### Task brief
Having read the entries, repeat all of them exactly.

### Provided data
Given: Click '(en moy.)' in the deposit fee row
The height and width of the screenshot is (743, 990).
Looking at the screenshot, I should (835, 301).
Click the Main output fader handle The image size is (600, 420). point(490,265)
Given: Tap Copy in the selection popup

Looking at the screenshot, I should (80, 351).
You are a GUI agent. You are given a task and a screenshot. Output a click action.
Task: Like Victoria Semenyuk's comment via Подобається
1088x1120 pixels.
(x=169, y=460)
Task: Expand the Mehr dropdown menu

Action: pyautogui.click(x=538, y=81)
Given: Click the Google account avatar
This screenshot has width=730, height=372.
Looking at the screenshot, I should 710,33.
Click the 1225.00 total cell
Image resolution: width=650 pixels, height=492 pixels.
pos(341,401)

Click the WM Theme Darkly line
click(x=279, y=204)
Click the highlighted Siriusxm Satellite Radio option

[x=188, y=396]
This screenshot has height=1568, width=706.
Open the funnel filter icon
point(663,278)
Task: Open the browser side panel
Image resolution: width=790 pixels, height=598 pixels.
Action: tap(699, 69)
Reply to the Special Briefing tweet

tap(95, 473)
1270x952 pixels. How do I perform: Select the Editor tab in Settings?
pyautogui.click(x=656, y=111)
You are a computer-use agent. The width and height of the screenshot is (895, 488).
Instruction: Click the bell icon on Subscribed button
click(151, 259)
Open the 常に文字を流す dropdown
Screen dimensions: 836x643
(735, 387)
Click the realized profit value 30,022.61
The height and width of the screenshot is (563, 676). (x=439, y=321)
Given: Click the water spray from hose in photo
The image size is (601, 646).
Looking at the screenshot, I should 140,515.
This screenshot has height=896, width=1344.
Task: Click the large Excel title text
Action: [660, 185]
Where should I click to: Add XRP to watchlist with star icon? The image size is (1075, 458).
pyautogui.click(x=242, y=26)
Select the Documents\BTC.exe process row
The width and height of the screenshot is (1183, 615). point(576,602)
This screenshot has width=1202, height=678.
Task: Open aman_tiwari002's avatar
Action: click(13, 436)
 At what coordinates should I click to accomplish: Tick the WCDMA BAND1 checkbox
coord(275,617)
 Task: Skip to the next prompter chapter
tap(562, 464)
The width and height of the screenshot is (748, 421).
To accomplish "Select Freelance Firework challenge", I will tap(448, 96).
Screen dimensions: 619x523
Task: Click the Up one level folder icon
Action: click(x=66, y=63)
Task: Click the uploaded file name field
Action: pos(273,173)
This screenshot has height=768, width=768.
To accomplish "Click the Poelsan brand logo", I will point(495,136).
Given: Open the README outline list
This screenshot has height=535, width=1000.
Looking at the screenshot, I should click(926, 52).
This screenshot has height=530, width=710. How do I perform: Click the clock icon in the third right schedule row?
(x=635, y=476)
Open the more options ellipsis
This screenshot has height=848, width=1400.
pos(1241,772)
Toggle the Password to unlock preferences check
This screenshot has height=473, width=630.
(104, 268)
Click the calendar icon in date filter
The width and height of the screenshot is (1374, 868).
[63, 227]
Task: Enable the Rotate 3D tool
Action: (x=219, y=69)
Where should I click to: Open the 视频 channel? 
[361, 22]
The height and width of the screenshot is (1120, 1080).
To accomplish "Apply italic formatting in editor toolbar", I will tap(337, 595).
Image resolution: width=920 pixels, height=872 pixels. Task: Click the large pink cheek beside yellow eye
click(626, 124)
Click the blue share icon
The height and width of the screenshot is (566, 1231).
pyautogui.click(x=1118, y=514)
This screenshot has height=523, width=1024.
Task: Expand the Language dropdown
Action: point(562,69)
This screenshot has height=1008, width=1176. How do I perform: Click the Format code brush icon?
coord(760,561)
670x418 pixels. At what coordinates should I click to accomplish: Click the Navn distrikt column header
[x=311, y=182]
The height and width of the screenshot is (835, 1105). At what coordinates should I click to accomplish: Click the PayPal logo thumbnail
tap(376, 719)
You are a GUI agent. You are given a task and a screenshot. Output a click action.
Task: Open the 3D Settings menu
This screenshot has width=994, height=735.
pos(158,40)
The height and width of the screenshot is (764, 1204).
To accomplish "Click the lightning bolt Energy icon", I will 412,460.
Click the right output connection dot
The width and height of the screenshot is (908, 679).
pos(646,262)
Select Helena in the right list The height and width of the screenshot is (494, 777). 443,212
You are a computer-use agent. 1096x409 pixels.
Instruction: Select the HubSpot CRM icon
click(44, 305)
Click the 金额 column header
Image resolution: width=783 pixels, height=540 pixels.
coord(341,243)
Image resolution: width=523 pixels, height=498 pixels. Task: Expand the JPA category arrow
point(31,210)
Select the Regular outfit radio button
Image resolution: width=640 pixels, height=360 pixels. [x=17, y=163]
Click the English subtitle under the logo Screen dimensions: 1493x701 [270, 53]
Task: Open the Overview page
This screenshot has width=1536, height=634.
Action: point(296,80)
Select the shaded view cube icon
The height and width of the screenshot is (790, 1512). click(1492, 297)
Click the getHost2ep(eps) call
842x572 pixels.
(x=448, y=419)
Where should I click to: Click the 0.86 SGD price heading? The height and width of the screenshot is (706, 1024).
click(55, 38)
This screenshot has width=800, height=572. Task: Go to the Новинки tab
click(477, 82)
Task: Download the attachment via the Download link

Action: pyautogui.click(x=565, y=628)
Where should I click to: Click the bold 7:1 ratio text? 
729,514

### Task result
Given: Click '(en moy.)' in the deposit fee row
The height and width of the screenshot is (743, 990).
Looking at the screenshot, I should (835, 301).
Click the Main output fader handle The image size is (600, 420). point(490,265)
Given: Tap Copy in the selection popup

Looking at the screenshot, I should (80, 351).
You are a GUI agent. You are given a task and a screenshot. Output a click action.
Task: Like Victoria Semenyuk's comment via Подобається
1088x1120 pixels.
(x=169, y=460)
Task: Expand the Mehr dropdown menu

Action: pyautogui.click(x=538, y=81)
Given: Click the Google account avatar
This screenshot has width=730, height=372.
Looking at the screenshot, I should 710,33.
Click the 1225.00 total cell
Image resolution: width=650 pixels, height=492 pixels.
pos(341,401)

Click the WM Theme Darkly line
click(x=279, y=204)
Click the highlighted Siriusxm Satellite Radio option

[x=188, y=396]
This screenshot has height=1568, width=706.
Open the funnel filter icon
point(663,278)
Task: Open the browser side panel
Image resolution: width=790 pixels, height=598 pixels.
Action: tap(699, 69)
Reply to the Special Briefing tweet

tap(95, 473)
1270x952 pixels. How do I perform: Select the Editor tab in Settings?
pyautogui.click(x=656, y=111)
You are a computer-use agent. The width and height of the screenshot is (895, 488).
Instruction: Click the bell icon on Subscribed button
click(151, 259)
Open the 常に文字を流す dropdown
Screen dimensions: 836x643
(735, 387)
Click the realized profit value 30,022.61
The height and width of the screenshot is (563, 676). (x=439, y=321)
Given: Click the water spray from hose in photo
The image size is (601, 646).
Looking at the screenshot, I should 140,515.
This screenshot has height=896, width=1344.
Task: Click the large Excel title text
Action: [660, 185]
Where should I click to: Add XRP to watchlist with star icon? The image size is (1075, 458).
pyautogui.click(x=242, y=26)
Select the Documents\BTC.exe process row
The width and height of the screenshot is (1183, 615). point(576,602)
This screenshot has width=1202, height=678.
Task: Open aman_tiwari002's avatar
Action: click(13, 436)
 At what coordinates should I click to accomplish: Tick the WCDMA BAND1 checkbox
coord(275,617)
 Task: Skip to the next prompter chapter
tap(562, 464)
The width and height of the screenshot is (748, 421).
To accomplish "Select Freelance Firework challenge", I will tap(448, 96).
Screen dimensions: 619x523
Task: Click the Up one level folder icon
Action: click(x=66, y=63)
Task: Click the uploaded file name field
Action: pos(273,173)
This screenshot has height=768, width=768.
To accomplish "Click the Poelsan brand logo", I will point(495,136).
Given: Open the README outline list
This screenshot has height=535, width=1000.
Looking at the screenshot, I should click(926, 52).
This screenshot has height=530, width=710. How do I perform: Click the clock icon in the third right schedule row?
(x=635, y=476)
Open the more options ellipsis
This screenshot has height=848, width=1400.
pos(1241,772)
Toggle the Password to unlock preferences check
This screenshot has height=473, width=630.
(104, 268)
Click the calendar icon in date filter
The width and height of the screenshot is (1374, 868).
[63, 227]
Task: Enable the Rotate 3D tool
Action: (x=219, y=69)
Where should I click to: Open the 视频 channel? 
[361, 22]
The height and width of the screenshot is (1120, 1080).
To accomplish "Apply italic formatting in editor toolbar", I will tap(337, 595).
Image resolution: width=920 pixels, height=872 pixels. Task: Click the large pink cheek beside yellow eye
click(626, 124)
Click the blue share icon
The height and width of the screenshot is (566, 1231).
pyautogui.click(x=1118, y=514)
This screenshot has height=523, width=1024.
Task: Expand the Language dropdown
Action: point(562,69)
This screenshot has height=1008, width=1176. How do I perform: Click the Format code brush icon?
coord(760,561)
670x418 pixels. At what coordinates should I click to accomplish: Click the Navn distrikt column header
[x=311, y=182]
The height and width of the screenshot is (835, 1105). At what coordinates should I click to accomplish: Click the PayPal logo thumbnail
tap(376, 719)
You are a GUI agent. You are given a task and a screenshot. Output a click action.
Task: Open the 3D Settings menu
This screenshot has width=994, height=735.
pos(158,40)
The height and width of the screenshot is (764, 1204).
To accomplish "Click the lightning bolt Energy icon", I will 412,460.
Click the right output connection dot
The width and height of the screenshot is (908, 679).
pos(646,262)
Select Helena in the right list The height and width of the screenshot is (494, 777). 443,212
You are a computer-use agent. 1096x409 pixels.
Instruction: Select the HubSpot CRM icon
click(44, 305)
Click the 金额 column header
Image resolution: width=783 pixels, height=540 pixels.
coord(341,243)
Image resolution: width=523 pixels, height=498 pixels. Task: Expand the JPA category arrow
point(31,210)
Select the Regular outfit radio button
Image resolution: width=640 pixels, height=360 pixels. [x=17, y=163]
Click the English subtitle under the logo Screen dimensions: 1493x701 [270, 53]
Task: Open the Overview page
This screenshot has width=1536, height=634.
Action: point(296,80)
Select the shaded view cube icon
The height and width of the screenshot is (790, 1512). click(1492, 297)
Click the getHost2ep(eps) call
842x572 pixels.
(x=448, y=419)
Where should I click to: Click the 0.86 SGD price heading? The height and width of the screenshot is (706, 1024).
click(55, 38)
This screenshot has width=800, height=572. Task: Go to the Новинки tab
click(477, 82)
Task: Download the attachment via the Download link

Action: pyautogui.click(x=565, y=628)
Where should I click to: Click the bold 7:1 ratio text? 
729,514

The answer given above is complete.